[Stored records]
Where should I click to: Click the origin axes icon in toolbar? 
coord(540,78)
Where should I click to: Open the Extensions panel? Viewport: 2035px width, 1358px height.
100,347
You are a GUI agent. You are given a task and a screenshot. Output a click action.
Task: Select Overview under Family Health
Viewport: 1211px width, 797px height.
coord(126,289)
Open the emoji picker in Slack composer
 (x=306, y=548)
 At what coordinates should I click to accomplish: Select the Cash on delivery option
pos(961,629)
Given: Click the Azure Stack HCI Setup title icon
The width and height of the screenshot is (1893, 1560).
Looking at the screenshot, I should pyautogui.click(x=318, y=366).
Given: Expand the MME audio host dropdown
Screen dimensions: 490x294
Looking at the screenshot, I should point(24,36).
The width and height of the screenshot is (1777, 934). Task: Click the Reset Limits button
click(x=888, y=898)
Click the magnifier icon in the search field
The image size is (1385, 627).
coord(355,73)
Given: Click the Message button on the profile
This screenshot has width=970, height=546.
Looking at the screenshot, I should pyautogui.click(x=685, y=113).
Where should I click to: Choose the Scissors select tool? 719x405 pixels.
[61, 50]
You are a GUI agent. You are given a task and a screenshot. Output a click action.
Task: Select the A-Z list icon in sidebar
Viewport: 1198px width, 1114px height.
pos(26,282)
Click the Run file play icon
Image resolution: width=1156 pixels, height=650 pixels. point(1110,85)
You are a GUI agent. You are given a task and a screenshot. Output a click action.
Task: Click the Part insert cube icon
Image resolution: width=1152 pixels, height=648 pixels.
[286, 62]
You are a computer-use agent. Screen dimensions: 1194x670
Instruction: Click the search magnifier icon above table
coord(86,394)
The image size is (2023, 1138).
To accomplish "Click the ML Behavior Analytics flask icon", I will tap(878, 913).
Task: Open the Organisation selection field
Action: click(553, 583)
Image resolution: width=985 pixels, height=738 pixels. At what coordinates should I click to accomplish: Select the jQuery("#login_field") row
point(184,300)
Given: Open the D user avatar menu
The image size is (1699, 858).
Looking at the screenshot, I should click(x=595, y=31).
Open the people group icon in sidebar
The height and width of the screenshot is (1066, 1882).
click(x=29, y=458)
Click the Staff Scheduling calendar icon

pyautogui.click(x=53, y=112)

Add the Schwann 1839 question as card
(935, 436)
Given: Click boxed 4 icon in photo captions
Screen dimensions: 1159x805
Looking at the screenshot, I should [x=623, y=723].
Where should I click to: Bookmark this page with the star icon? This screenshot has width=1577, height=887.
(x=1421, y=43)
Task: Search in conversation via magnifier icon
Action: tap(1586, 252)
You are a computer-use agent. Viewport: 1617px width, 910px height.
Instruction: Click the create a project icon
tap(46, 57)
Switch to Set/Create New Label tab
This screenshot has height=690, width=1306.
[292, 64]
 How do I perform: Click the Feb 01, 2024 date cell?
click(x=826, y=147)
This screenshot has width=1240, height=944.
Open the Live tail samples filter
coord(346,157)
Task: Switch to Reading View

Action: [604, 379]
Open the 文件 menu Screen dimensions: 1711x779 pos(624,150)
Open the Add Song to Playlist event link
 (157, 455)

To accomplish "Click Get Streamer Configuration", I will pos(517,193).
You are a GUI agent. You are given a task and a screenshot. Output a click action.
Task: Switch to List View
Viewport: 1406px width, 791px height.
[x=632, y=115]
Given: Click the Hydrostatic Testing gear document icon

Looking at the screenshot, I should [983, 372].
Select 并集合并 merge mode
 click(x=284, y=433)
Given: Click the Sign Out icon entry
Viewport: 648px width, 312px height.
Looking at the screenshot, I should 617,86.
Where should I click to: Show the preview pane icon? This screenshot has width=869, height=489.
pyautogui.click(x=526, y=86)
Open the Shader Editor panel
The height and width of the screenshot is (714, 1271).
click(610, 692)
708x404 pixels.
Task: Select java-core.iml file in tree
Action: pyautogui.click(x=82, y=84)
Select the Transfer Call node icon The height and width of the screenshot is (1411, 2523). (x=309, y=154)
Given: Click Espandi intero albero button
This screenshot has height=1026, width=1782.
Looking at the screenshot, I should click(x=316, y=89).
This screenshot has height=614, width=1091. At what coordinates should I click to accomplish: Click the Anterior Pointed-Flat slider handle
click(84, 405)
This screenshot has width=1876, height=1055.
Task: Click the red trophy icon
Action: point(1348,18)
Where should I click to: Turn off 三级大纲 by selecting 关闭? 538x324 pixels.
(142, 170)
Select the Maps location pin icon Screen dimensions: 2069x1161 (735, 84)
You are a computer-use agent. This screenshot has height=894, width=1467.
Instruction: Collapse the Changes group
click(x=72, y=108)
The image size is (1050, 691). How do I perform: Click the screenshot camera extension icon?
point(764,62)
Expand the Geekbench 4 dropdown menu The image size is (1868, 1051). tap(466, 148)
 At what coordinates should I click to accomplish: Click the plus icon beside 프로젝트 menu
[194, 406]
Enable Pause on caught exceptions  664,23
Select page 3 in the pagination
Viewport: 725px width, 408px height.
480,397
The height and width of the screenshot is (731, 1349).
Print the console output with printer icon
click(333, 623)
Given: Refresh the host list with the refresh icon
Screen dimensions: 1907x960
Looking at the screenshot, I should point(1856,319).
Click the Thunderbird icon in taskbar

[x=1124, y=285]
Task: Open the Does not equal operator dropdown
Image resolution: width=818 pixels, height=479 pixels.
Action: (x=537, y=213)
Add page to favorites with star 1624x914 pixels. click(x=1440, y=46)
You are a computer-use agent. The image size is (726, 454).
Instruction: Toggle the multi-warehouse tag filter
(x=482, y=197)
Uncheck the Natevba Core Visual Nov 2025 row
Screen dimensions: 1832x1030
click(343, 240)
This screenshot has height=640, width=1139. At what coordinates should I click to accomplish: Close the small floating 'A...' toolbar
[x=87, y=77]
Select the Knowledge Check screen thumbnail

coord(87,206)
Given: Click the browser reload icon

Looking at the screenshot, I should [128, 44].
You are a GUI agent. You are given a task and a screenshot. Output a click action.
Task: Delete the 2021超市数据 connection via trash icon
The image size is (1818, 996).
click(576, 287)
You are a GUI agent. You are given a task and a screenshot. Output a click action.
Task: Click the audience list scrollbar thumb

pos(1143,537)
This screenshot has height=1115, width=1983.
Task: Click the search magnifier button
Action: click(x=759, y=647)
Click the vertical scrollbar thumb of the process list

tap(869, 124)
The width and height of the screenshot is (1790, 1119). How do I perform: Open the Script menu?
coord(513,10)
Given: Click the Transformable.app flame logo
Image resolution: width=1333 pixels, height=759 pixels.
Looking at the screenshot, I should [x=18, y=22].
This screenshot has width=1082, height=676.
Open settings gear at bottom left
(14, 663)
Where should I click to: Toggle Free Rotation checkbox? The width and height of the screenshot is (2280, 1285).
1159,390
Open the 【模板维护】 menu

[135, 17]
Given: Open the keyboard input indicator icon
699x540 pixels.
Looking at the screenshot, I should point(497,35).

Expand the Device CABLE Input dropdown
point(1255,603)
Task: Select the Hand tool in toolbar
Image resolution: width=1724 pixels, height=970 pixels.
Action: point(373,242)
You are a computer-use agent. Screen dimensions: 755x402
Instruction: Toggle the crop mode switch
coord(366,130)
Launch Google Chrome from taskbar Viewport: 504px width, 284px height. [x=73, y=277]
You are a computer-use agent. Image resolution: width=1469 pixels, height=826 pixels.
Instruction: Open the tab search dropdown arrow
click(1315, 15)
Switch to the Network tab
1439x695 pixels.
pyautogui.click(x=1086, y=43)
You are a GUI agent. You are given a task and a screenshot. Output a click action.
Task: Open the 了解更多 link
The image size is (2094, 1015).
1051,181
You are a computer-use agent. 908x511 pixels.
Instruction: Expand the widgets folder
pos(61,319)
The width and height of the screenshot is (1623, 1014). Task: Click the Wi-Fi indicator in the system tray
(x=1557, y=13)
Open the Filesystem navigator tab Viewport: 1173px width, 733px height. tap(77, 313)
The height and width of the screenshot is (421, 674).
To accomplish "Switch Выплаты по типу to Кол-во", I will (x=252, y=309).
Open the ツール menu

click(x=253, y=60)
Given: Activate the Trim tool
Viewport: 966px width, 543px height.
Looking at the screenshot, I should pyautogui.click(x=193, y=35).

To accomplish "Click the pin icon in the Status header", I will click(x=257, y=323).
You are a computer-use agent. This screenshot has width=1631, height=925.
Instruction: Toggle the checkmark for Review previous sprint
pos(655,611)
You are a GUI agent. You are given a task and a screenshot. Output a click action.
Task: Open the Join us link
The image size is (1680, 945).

## Exercise
From the records above, quote only the lines running from the line with "Open the Shader Editor panel" to the line with "Given: Click Espandi intero albero button", both lines included.

## Task result
Open the Shader Editor panel
The height and width of the screenshot is (714, 1271).
click(610, 692)
708x404 pixels.
Task: Select java-core.iml file in tree
Action: pyautogui.click(x=82, y=84)
Select the Transfer Call node icon The height and width of the screenshot is (1411, 2523). (x=309, y=154)
Given: Click Espandi intero albero button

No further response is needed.